++++ Records ++++
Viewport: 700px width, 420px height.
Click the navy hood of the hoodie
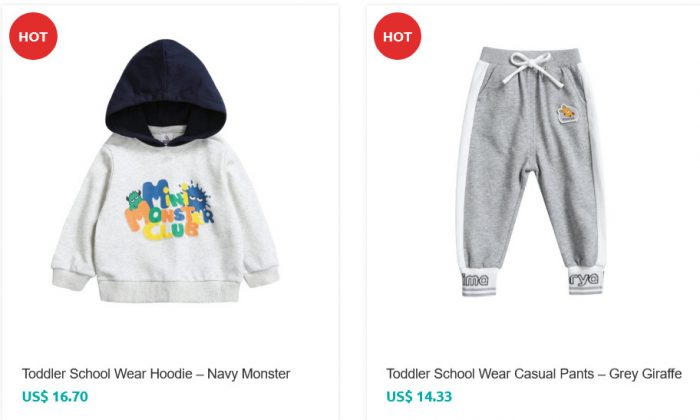[166, 91]
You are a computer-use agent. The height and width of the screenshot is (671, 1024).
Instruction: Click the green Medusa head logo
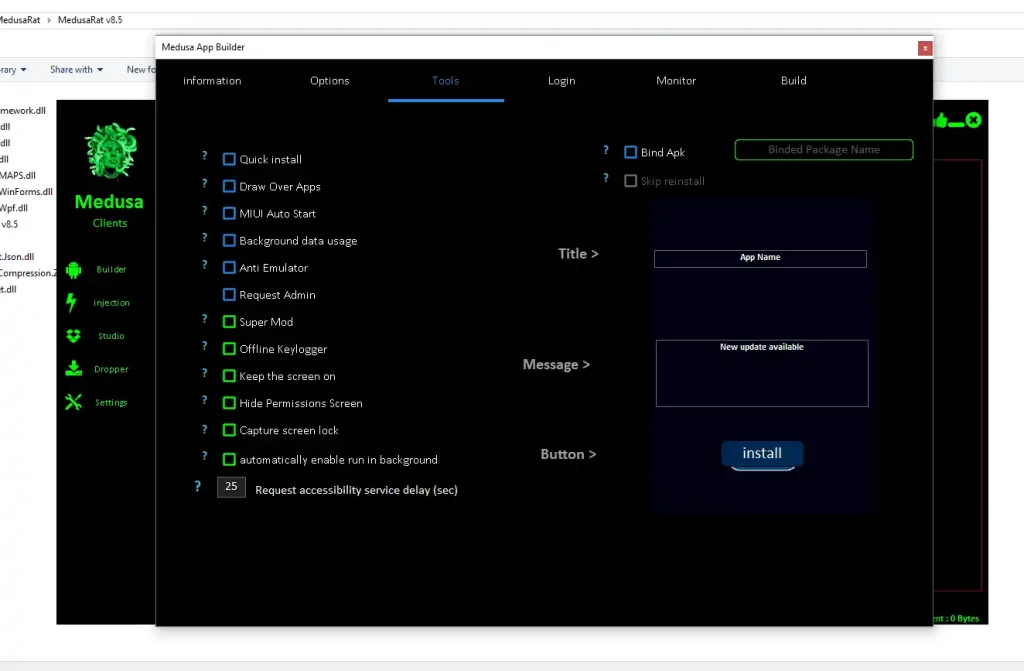tap(109, 151)
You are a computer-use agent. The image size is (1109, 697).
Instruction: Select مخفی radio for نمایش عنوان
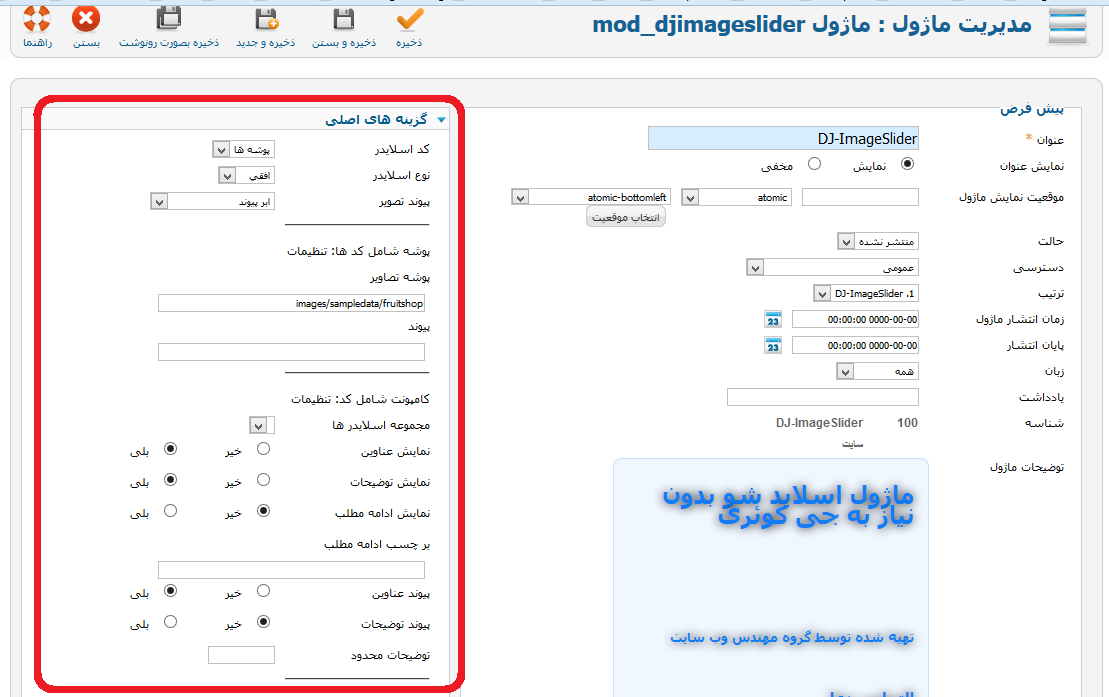tap(815, 164)

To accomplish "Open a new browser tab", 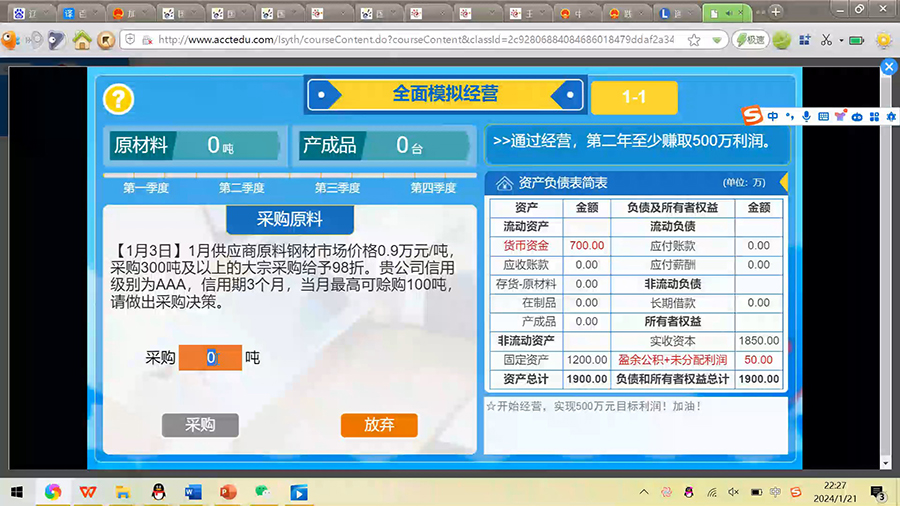I will (x=775, y=12).
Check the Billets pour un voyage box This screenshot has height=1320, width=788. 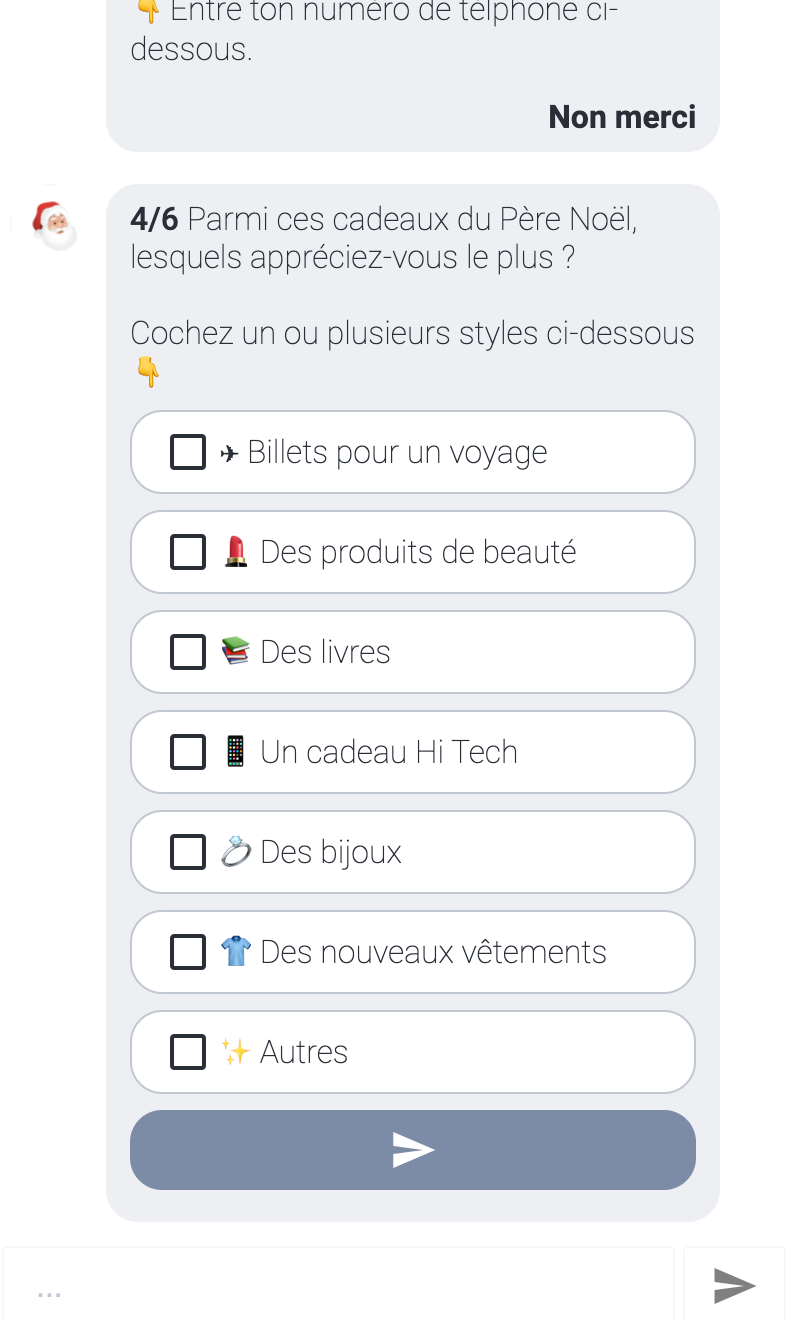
++++
- What the task asks:
If a line in the records above contains the string "computer", copy that line out.

- Solution to the exercise:
You are a computer-use agent. The height and width of the screenshot is (671, 1024).
You are a computer-use agent. The image size is (1109, 697).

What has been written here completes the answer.